BERITA TERKINI
Naung Group Luncurkan Senses di Citraland Surabaya, Usung Konsep Experiential Dining Premium

Naung Group Luncurkan Senses di Citraland Surabaya, Usung Konsep Experiential Dining Premium

Surabaya kini menjadi salah satu pasar yang dilirik pelaku industri kuliner untuk mengembangkan konsep experiential dining atau pengalaman bersantap multisensori.

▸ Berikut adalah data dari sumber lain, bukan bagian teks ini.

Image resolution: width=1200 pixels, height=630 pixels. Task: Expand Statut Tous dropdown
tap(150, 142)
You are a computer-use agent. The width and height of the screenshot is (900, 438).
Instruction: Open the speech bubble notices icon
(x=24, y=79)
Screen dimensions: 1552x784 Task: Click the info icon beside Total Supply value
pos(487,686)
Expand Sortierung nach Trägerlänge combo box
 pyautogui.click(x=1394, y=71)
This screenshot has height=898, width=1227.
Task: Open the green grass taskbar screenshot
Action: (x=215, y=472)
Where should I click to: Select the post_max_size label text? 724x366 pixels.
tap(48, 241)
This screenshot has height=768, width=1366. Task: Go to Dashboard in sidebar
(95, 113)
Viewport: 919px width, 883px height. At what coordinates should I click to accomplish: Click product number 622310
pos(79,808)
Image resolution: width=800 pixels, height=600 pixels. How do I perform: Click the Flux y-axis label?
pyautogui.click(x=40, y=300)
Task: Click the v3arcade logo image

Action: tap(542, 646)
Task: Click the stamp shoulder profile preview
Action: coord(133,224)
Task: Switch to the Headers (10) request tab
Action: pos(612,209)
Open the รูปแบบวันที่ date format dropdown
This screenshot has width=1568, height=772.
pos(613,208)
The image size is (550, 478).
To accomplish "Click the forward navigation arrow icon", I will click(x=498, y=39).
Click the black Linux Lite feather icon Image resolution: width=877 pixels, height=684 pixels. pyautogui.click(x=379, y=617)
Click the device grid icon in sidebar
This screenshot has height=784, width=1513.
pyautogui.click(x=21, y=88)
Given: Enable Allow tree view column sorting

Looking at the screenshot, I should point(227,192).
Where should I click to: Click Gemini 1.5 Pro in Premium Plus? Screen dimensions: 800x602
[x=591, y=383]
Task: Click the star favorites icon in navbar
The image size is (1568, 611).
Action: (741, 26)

Menangkap tren tersebut, Naung Group Hospitality menghadirkan Senses, destinasi gastronomi modern Asian dining yang berlokasi di kawasan Citraland, Surabaya.

Surabaya, sebagai kota metropolitan dengan pertumbuhan kelas menengah atas yang konsisten, dinilai memiliki potensi untuk konsep kuliner yang tidak hanya menonjolkan rasa, tetapi juga menghadirkan dekorasi tematik dan narasi atau storytelling dalam pengalaman bersantap.

Chief Executive Officer (CEO) Naung Group, Andrew Zefanya, menjelaskan menu di Senses merupakan interpretasi modern dari kuliner Asia yang memadukan teknik kontemporer dengan kekayaan tradisi. “Menu di Senses merupakan interpretasi modern kuliner Asia yang menggabungkan teknik kontemporer dengan kekayaan tradisi,” kata Andrew, Minggu (19/4/2026).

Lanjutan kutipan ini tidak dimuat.